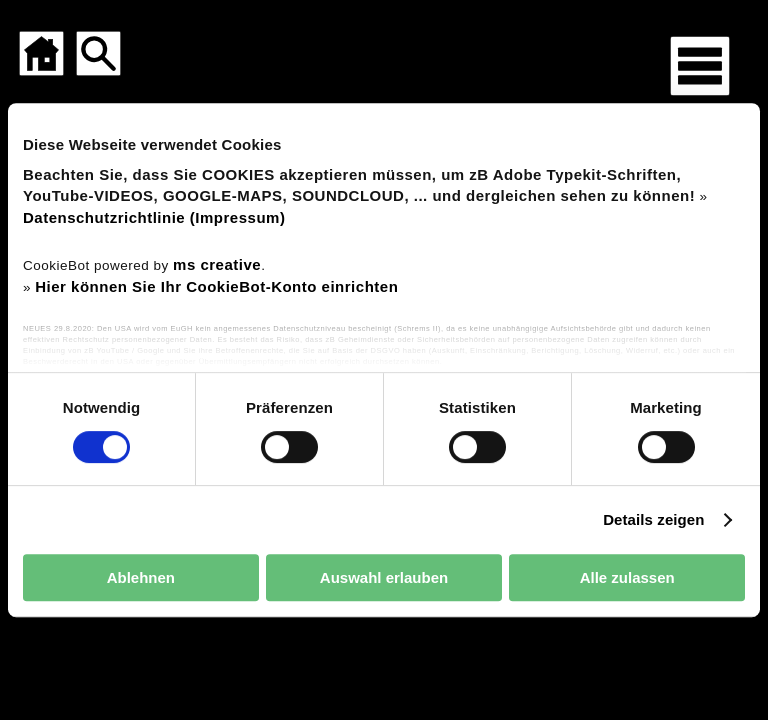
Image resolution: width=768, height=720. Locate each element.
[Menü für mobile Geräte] (700, 66)
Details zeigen (653, 519)
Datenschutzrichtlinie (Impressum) (154, 217)
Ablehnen (141, 577)
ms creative (217, 264)
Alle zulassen (627, 577)
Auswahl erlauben (384, 577)
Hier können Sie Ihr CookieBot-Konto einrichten (216, 286)
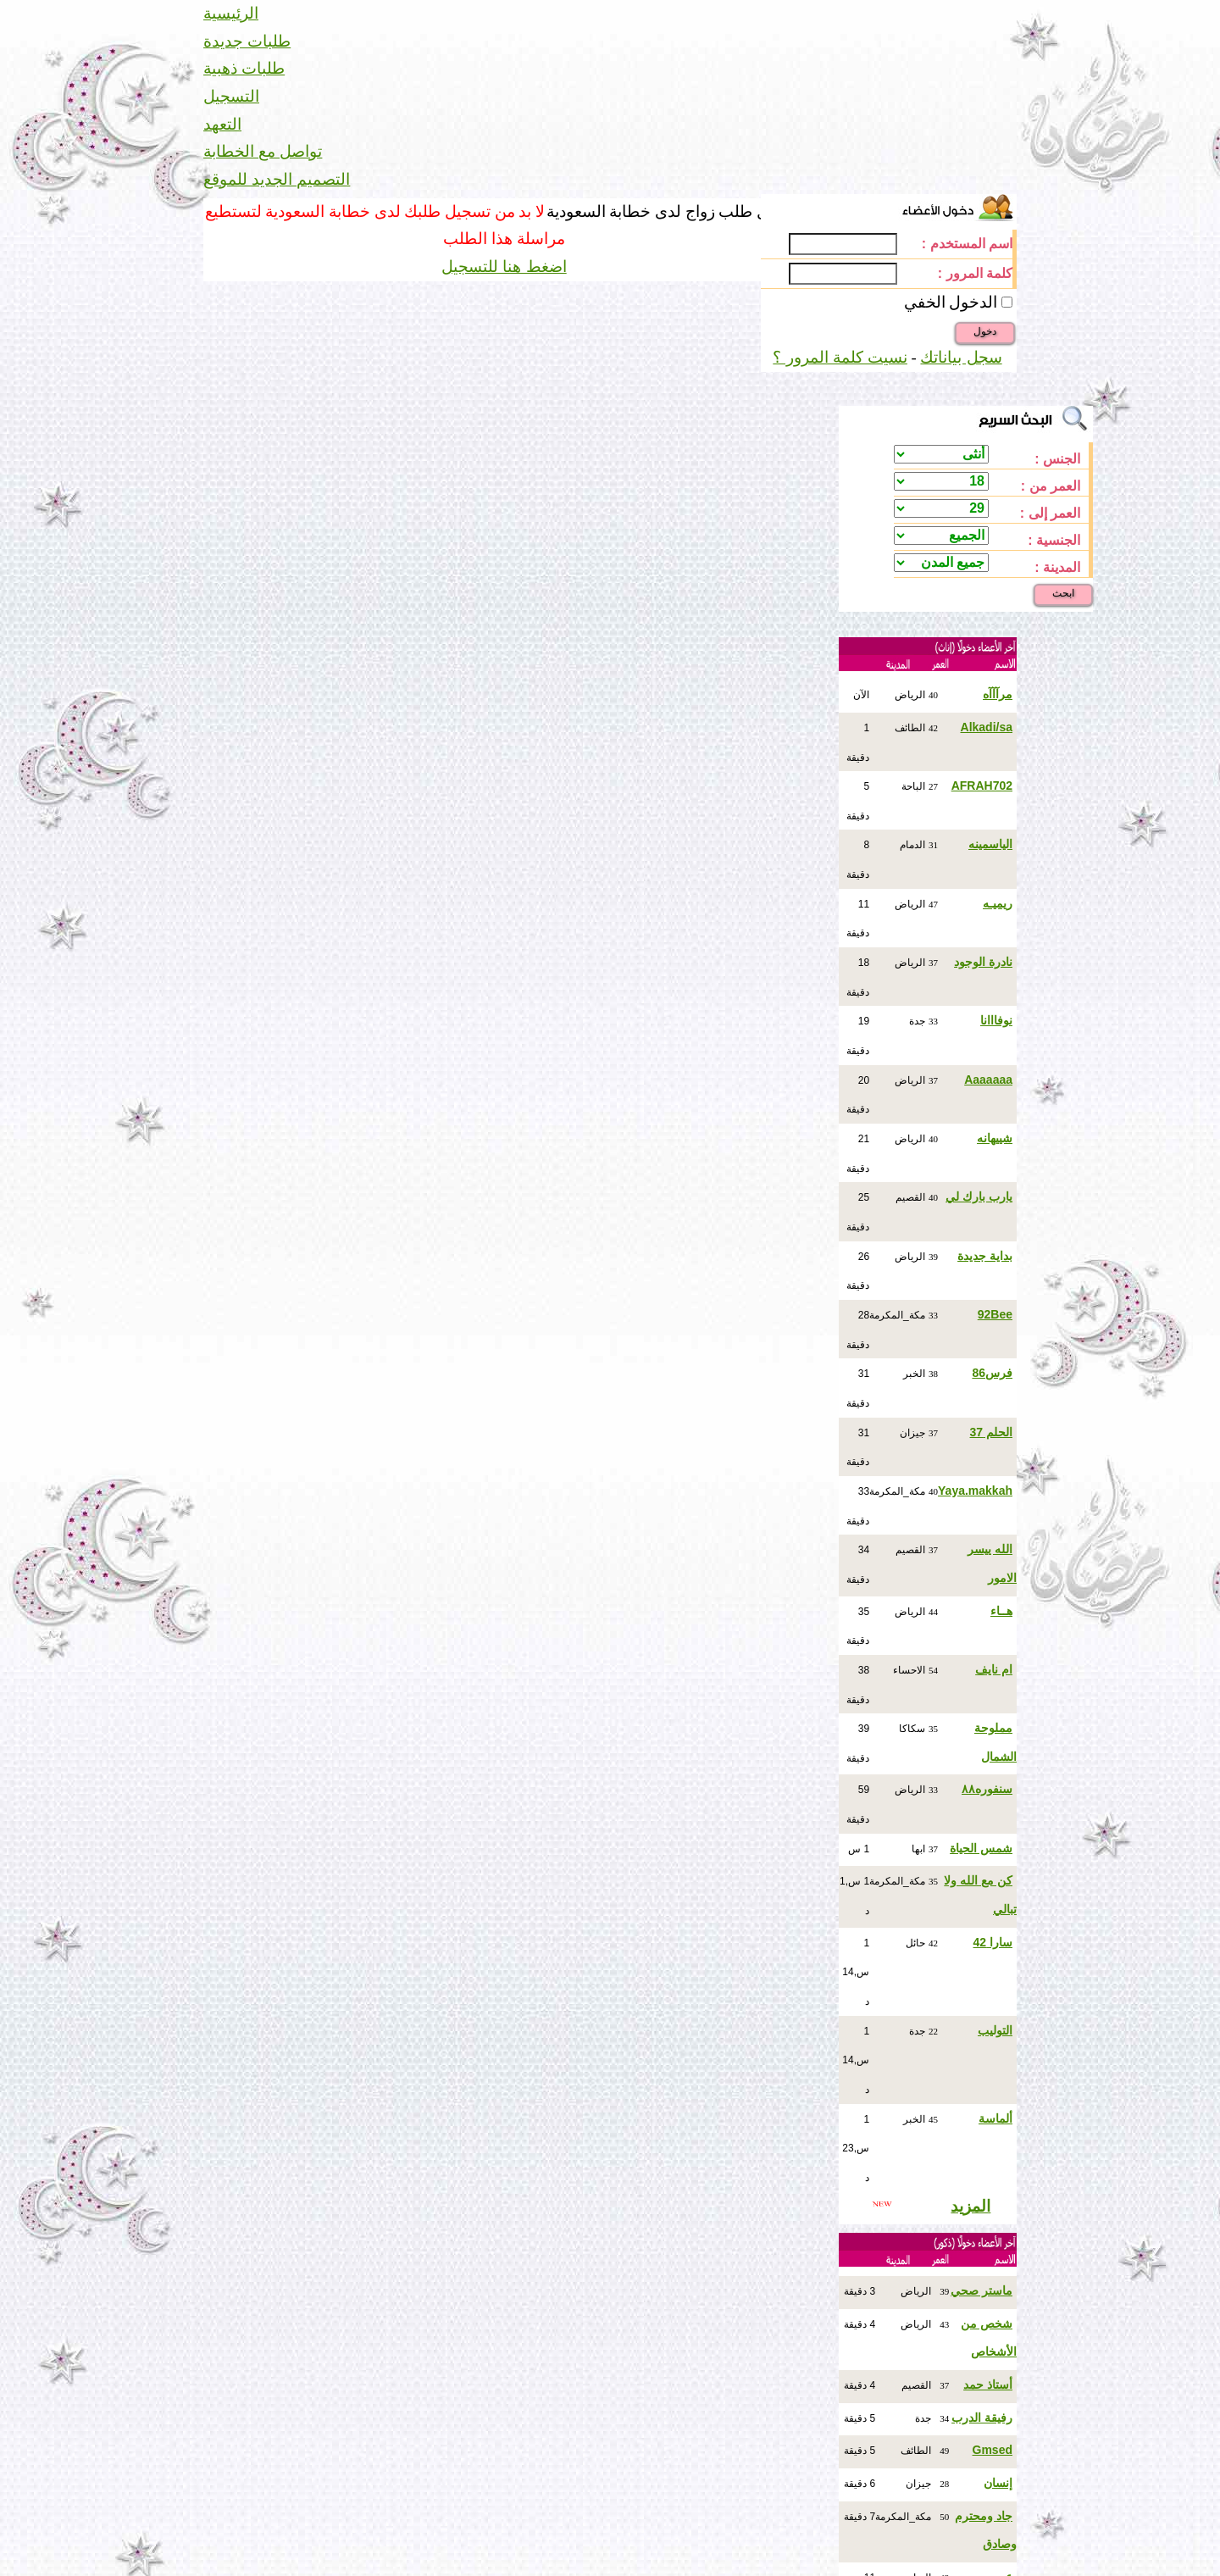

# [What is required]
Reproduce every line of the material above word for word, leaving out the pictures.

# [Worked answer]
Image resolution: width=768, height=720. Locate each element.
[Menü für mobile Geräte] (700, 66)
Details zeigen (653, 519)
Datenschutzrichtlinie (Impressum) (154, 217)
Ablehnen (141, 577)
ms creative (217, 264)
Alle zulassen (627, 577)
Auswahl erlauben (384, 577)
Hier können Sie Ihr CookieBot-Konto einrichten (216, 286)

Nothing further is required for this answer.